ACTIVITY - Transcribe exactly, and only, the lines that fall between the line containing "Task: Click the Save Changes button" and the last line of the material, both ends included, omitting any pictures.

+++ INFORMATION GIVEN

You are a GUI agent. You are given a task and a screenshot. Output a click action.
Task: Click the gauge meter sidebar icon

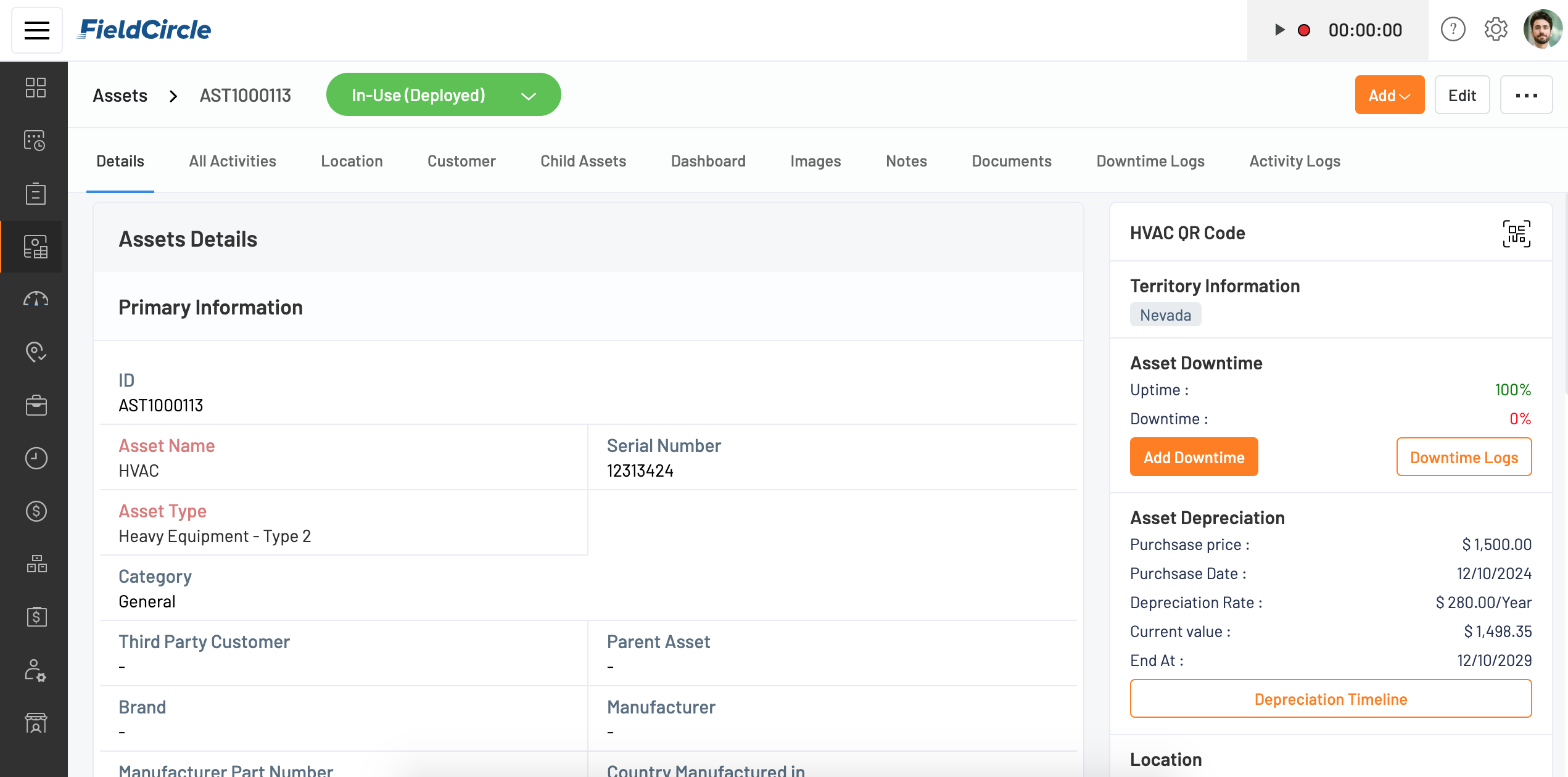coord(35,300)
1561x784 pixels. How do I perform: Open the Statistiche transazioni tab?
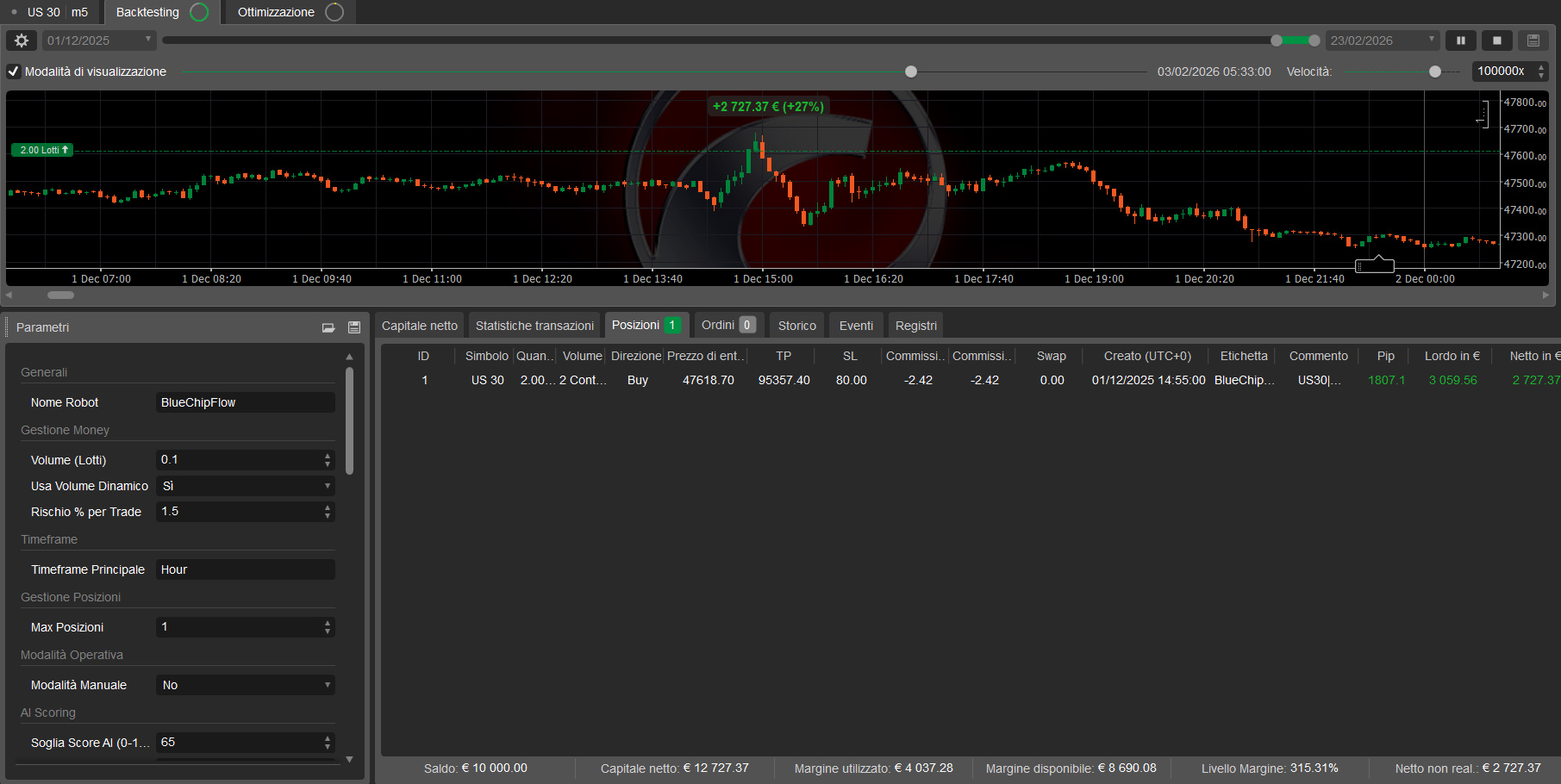click(x=534, y=326)
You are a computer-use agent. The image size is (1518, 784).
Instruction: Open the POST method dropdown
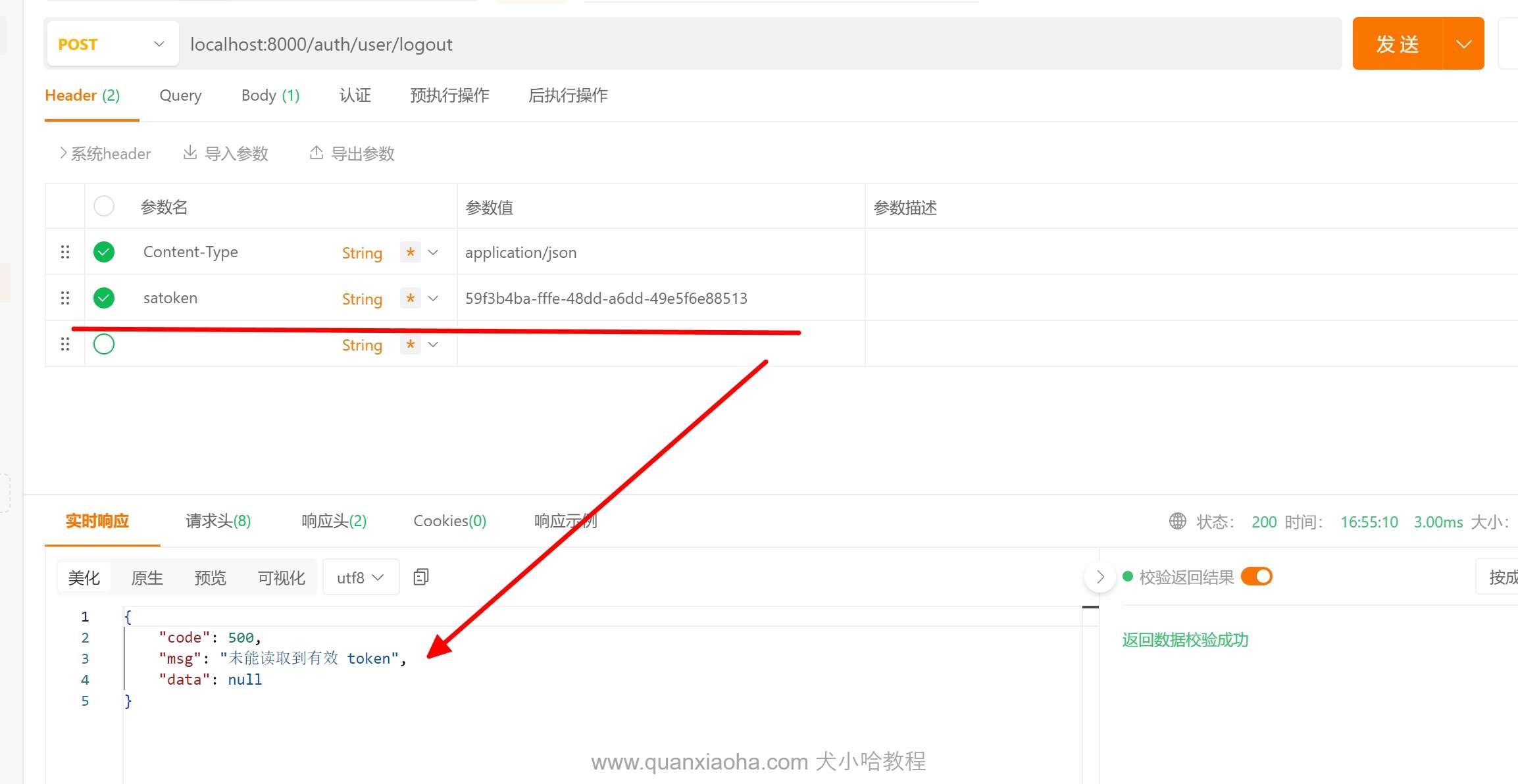pyautogui.click(x=112, y=44)
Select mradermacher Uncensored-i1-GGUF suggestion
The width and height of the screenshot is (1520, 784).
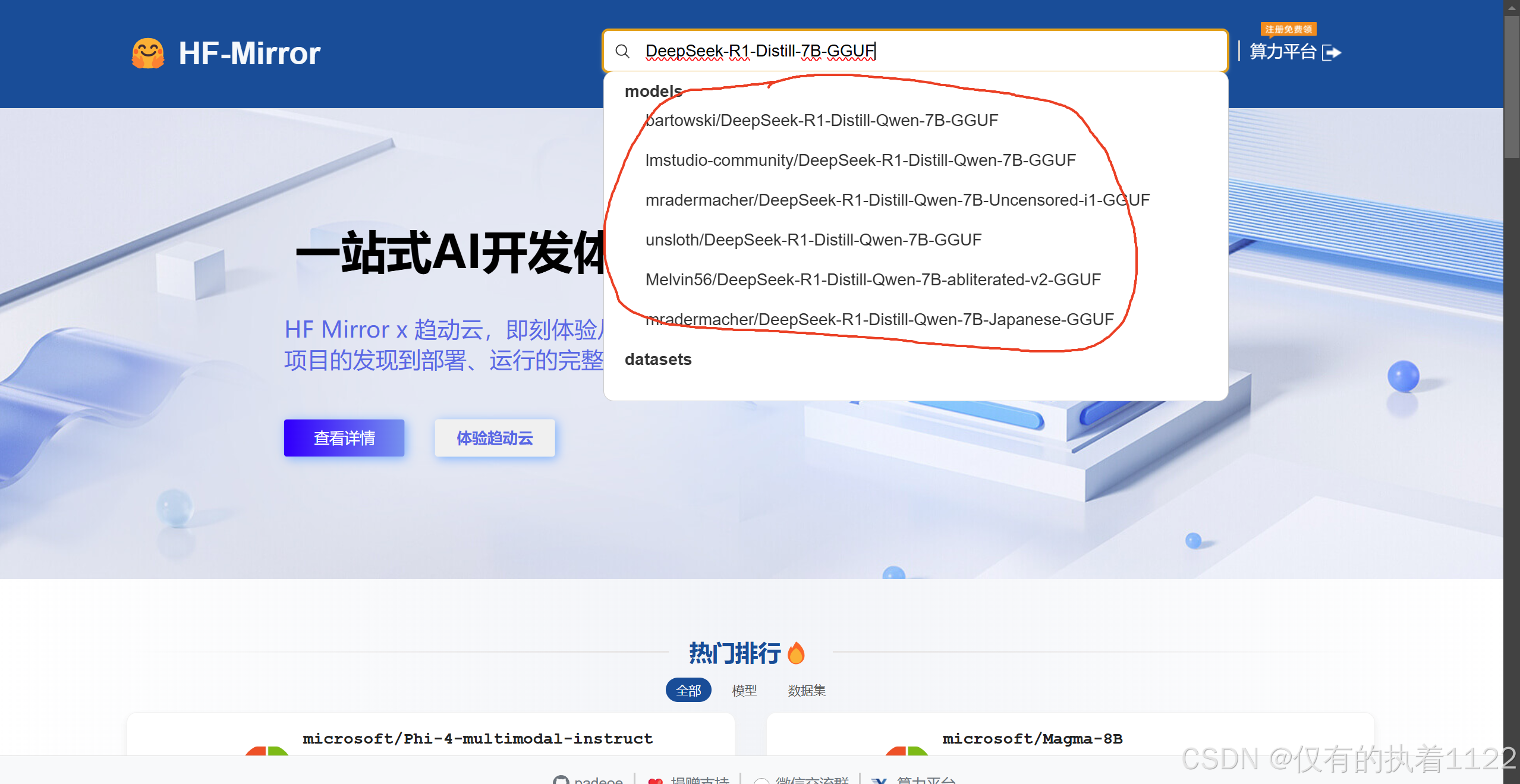[897, 200]
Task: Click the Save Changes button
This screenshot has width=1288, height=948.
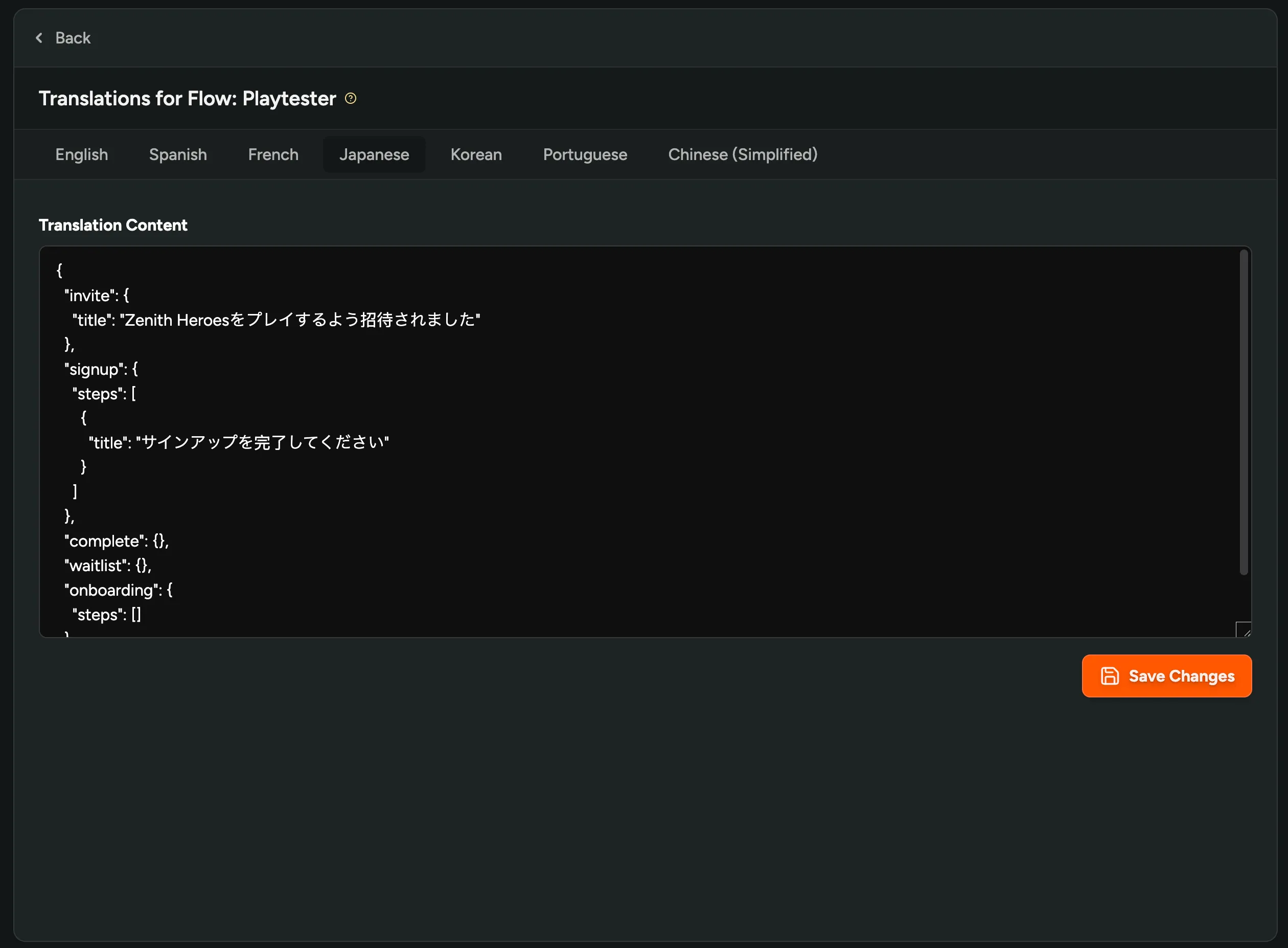Action: 1167,676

++++++

SOLUTION BELOW -
Task: Click the Save Changes button
This screenshot has width=1288, height=948.
Action: 1167,676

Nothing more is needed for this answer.